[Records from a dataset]
──────────

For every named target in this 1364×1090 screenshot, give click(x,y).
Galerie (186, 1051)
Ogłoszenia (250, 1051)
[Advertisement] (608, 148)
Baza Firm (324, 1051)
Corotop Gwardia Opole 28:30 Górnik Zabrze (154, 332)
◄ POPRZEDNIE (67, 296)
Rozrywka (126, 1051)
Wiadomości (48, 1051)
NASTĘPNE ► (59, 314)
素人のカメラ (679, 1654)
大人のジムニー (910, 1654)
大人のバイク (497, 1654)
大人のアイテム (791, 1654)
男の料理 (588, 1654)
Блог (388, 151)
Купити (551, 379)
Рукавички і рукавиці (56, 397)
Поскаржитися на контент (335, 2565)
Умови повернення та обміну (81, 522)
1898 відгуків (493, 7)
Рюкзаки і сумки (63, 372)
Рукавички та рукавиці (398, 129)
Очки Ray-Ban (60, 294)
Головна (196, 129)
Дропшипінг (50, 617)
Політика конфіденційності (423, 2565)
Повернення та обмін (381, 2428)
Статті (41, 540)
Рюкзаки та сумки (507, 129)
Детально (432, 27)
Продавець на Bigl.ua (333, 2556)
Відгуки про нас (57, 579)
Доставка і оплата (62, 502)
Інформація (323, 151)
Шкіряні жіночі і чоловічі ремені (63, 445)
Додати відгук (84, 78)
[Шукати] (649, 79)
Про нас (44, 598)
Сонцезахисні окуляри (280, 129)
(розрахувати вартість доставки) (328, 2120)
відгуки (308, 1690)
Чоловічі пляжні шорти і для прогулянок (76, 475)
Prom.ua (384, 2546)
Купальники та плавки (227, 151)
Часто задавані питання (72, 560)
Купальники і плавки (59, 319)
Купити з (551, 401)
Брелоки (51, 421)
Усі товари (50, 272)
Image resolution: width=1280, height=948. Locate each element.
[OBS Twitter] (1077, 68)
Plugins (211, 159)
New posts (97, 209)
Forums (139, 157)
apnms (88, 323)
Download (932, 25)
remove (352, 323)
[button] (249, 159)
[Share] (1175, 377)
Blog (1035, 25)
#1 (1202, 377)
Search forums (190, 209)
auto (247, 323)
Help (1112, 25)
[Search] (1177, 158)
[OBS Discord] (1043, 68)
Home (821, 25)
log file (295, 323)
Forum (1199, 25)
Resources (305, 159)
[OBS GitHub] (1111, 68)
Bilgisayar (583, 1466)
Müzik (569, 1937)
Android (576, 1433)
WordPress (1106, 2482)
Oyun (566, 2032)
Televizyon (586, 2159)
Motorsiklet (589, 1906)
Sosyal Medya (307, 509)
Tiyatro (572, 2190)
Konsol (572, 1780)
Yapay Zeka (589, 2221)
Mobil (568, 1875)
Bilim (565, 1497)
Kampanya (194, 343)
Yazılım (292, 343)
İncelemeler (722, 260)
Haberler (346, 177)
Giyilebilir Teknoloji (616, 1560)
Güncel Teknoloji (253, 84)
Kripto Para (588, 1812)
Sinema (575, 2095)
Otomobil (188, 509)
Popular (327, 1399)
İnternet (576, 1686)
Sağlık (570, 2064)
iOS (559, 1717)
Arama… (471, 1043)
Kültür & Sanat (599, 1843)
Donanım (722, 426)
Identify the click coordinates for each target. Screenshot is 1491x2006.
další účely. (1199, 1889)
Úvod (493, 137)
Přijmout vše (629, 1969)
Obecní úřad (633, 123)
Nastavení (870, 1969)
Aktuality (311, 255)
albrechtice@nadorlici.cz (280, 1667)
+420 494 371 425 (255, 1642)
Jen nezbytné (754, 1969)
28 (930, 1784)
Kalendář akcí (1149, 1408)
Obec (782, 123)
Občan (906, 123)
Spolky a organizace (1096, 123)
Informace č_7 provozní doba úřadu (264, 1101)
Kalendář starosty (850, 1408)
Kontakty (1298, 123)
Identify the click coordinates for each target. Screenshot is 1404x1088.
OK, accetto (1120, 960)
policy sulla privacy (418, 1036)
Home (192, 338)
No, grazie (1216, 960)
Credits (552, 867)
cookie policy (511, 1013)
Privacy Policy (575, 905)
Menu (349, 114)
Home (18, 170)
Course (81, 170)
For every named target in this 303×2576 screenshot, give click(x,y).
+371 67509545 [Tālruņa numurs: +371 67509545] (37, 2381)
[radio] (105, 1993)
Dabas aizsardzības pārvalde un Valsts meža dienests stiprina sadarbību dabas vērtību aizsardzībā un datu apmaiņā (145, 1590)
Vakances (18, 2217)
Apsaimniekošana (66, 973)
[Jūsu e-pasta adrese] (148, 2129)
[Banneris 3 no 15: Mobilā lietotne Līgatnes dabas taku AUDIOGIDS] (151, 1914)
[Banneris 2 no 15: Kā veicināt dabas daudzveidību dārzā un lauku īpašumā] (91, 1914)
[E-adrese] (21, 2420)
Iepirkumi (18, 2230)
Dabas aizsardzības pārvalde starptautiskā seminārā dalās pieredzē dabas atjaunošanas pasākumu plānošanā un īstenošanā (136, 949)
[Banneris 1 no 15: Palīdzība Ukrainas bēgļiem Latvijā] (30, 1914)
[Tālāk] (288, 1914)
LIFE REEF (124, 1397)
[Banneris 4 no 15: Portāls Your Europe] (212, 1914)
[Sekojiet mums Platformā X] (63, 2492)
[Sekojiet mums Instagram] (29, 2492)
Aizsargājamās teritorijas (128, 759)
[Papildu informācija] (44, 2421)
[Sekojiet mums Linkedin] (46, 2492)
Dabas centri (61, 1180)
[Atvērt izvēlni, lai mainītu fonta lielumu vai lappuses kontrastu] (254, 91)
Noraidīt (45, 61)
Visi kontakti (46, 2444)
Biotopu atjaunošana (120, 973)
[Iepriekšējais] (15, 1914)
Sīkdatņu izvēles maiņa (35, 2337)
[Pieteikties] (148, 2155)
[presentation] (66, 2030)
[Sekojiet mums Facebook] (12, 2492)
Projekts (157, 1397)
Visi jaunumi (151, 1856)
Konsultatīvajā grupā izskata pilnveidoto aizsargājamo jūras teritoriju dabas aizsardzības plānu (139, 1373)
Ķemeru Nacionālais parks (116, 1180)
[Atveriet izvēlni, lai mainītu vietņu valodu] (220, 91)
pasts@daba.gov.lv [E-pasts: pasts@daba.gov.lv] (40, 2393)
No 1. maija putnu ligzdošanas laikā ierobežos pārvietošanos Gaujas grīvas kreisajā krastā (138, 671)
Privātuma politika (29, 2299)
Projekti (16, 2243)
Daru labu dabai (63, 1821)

──────────

### Task brief
Rewrite every line from the one containing "[Sekojiet mums Instagram] (29, 2492)" down to the one containing "Noraidīt (45, 61)" as a numbered list, leaving out any blank lines.

### Written solution
1. [Sekojiet mums Instagram] (29, 2492)
2. Aizsargājamās teritorijas (128, 759)
3. [Papildu informācija] (44, 2421)
4. [Sekojiet mums Linkedin] (46, 2492)
5. Dabas centri (61, 1180)
6. [Atvērt izvēlni, lai mainītu fonta lielumu vai lappuses kontrastu] (254, 91)
7. Noraidīt (45, 61)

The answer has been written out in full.